Update the data below by changing each occurrence of "GUI agent" to "interface agent", leaving every other line and character as it is.

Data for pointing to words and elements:
----
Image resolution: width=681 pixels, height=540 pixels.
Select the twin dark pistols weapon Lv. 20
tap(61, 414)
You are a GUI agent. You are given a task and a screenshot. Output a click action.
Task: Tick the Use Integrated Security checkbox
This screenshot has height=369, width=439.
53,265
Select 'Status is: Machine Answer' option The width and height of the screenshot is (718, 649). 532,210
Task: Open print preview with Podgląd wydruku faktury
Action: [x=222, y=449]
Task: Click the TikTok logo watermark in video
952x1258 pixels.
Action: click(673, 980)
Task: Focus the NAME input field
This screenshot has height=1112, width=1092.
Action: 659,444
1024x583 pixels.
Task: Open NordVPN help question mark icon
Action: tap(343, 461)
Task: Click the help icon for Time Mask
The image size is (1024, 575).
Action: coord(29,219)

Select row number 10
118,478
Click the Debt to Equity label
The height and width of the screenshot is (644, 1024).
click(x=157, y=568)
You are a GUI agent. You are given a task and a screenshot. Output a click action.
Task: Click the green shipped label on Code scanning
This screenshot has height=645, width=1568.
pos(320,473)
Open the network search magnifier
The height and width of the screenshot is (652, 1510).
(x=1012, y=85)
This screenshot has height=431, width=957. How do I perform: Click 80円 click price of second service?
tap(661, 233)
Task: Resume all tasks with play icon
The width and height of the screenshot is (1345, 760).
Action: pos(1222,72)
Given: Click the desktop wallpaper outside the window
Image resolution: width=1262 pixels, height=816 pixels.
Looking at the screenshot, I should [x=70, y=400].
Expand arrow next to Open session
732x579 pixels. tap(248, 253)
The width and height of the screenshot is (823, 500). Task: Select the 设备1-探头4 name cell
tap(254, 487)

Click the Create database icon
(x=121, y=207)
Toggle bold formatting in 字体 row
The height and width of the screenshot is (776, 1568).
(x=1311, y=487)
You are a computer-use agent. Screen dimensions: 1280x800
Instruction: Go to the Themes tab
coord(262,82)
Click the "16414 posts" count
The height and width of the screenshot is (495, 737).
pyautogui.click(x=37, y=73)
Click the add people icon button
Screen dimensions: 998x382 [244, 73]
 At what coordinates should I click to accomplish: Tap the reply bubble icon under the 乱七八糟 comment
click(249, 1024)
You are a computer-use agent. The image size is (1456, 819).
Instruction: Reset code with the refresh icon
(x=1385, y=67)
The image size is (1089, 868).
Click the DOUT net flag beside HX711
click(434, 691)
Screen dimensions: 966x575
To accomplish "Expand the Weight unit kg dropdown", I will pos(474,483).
----
**Finished answer**
Image resolution: width=681 pixels, height=540 pixels.
Select the twin dark pistols weapon Lv. 20
tap(61, 414)
You are a interface agent. You are given a task and a screenshot. Output a click action.
Task: Tick the Use Integrated Security checkbox
This screenshot has height=369, width=439.
53,265
Select 'Status is: Machine Answer' option The width and height of the screenshot is (718, 649). 532,210
Task: Open print preview with Podgląd wydruku faktury
Action: [x=222, y=449]
Task: Click the TikTok logo watermark in video
952x1258 pixels.
Action: click(673, 980)
Task: Focus the NAME input field
This screenshot has height=1112, width=1092.
Action: 659,444
1024x583 pixels.
Task: Open NordVPN help question mark icon
Action: tap(343, 461)
Task: Click the help icon for Time Mask
The image size is (1024, 575).
Action: coord(29,219)

Select row number 10
118,478
Click the Debt to Equity label
The height and width of the screenshot is (644, 1024).
click(x=157, y=568)
You are a interface agent. You are given a task and a screenshot. Output a click action.
Task: Click the green shipped label on Code scanning
This screenshot has height=645, width=1568.
pos(320,473)
Open the network search magnifier
The height and width of the screenshot is (652, 1510).
(x=1012, y=85)
This screenshot has height=431, width=957. How do I perform: Click 80円 click price of second service?
tap(661, 233)
Task: Resume all tasks with play icon
The width and height of the screenshot is (1345, 760).
Action: pos(1222,72)
Given: Click the desktop wallpaper outside the window
Image resolution: width=1262 pixels, height=816 pixels.
Looking at the screenshot, I should [x=70, y=400].
Expand arrow next to Open session
732x579 pixels. tap(248, 253)
The width and height of the screenshot is (823, 500). Task: Select the 设备1-探头4 name cell
tap(254, 487)

Click the Create database icon
(x=121, y=207)
Toggle bold formatting in 字体 row
The height and width of the screenshot is (776, 1568).
(x=1311, y=487)
You are a computer-use agent. Screen dimensions: 1280x800
Instruction: Go to the Themes tab
coord(262,82)
Click the "16414 posts" count
The height and width of the screenshot is (495, 737).
pyautogui.click(x=37, y=73)
Click the add people icon button
Screen dimensions: 998x382 [244, 73]
 At what coordinates should I click to accomplish: Tap the reply bubble icon under the 乱七八糟 comment
click(249, 1024)
You are a computer-use agent. The image size is (1456, 819).
Instruction: Reset code with the refresh icon
(x=1385, y=67)
The image size is (1089, 868).
Click the DOUT net flag beside HX711
click(434, 691)
Screen dimensions: 966x575
To accomplish "Expand the Weight unit kg dropdown", I will pos(474,483).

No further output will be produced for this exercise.